Especially when the fate of the plane remains unknown, even after a lot of
investigation, a fear of uncertainty imbibes in the minds of the relatives of
the victims. Fears regarding a lot of things, for example, in exactly what
condition their relatives are, exactly what amount of pain they went through
when they died haunts them through out their lives? Lots of questions remain
unanswered and doubts unclear. We talk
of technological advancement, we use big and sophisticated terms like
‘globalization’ where a nation promises to assist another nation in times of
distress yet when it comes to practical application we start thinking politically safeguarding
the interest of our own nation, thus ignoring the essence of humanity. Even at
times like this the leaders of the nations reach the height of their selfish
interests by trying to utilize the situation to their own advantage, blaming
the entire thing on its rivals. Today we are living in the 21st
century and we call ourselves ‘modern’ and we like to think ourselves as the
supreme creature in the living world. But where is this modernism and supremacy
leading us to?
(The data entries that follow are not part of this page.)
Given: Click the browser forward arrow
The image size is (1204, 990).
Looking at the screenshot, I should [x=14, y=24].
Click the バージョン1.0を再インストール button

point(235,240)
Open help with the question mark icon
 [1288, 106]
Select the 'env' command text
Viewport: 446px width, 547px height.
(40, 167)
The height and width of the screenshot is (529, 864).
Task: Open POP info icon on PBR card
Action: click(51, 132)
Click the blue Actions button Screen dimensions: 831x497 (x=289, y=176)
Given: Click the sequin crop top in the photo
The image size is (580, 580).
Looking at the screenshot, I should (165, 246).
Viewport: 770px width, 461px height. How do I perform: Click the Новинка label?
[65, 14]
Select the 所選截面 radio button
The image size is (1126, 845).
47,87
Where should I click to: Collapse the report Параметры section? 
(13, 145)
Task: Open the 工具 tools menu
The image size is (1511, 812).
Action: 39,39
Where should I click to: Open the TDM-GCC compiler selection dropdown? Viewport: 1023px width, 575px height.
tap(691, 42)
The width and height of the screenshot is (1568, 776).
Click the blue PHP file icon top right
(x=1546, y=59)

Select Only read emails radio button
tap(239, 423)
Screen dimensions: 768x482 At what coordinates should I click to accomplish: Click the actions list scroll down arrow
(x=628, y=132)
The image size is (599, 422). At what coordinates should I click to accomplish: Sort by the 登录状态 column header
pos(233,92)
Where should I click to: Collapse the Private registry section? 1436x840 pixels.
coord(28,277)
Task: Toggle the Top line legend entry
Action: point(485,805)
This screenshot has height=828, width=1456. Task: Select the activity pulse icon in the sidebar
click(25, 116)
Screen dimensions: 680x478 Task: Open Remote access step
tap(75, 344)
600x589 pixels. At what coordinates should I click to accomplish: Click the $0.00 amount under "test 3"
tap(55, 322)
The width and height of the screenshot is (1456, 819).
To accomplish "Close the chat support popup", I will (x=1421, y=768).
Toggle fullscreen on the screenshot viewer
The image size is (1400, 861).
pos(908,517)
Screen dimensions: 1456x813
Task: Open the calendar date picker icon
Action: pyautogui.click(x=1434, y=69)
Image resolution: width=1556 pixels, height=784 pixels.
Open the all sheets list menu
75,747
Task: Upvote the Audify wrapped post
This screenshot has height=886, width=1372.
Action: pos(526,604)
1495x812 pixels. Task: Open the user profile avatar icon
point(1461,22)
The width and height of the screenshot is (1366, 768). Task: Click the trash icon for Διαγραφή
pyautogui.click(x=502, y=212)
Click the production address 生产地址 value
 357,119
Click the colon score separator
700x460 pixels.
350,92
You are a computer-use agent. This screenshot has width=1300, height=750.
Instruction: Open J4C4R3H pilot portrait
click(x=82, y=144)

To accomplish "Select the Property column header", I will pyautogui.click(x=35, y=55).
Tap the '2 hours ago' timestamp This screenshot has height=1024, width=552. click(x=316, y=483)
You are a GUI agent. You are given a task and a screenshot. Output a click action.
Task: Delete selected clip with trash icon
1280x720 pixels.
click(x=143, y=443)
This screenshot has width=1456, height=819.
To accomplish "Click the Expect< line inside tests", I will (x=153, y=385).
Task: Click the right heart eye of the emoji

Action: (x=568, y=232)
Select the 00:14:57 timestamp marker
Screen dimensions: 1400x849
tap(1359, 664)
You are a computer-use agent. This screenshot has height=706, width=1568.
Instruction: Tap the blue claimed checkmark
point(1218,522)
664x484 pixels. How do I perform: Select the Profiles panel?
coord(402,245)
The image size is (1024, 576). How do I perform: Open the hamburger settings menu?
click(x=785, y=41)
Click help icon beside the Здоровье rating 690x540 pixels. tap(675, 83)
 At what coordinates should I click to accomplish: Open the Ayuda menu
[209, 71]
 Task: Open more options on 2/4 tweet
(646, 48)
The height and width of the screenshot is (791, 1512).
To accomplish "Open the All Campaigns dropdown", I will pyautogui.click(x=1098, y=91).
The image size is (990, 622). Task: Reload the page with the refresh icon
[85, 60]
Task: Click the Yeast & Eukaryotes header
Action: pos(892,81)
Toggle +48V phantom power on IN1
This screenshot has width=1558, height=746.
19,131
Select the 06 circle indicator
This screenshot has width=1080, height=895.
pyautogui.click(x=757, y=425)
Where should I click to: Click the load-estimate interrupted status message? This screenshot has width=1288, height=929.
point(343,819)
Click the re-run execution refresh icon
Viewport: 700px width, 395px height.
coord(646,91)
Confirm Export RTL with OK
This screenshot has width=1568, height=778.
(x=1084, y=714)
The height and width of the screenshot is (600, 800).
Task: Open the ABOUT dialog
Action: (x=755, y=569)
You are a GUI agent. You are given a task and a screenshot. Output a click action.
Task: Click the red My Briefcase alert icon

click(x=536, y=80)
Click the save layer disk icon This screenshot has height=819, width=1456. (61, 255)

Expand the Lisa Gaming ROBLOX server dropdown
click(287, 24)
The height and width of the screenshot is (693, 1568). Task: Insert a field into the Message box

Science has gifted us with problems, yet it is unable to provide
us with solutions to these problems. I know it sounds like I am an old-fashioned,
orthodox, techno phobic but I can’t help saying these because the faces of
those grieved people in the newspapers torments me. The hundreds of victim of
the disappearance of MH370 will never meet justice as the as the world will
term it as an ‘accident’. The tears behind the havoc remain unseen. We can only
hope that someday in the near future we will be able to avoid such situations.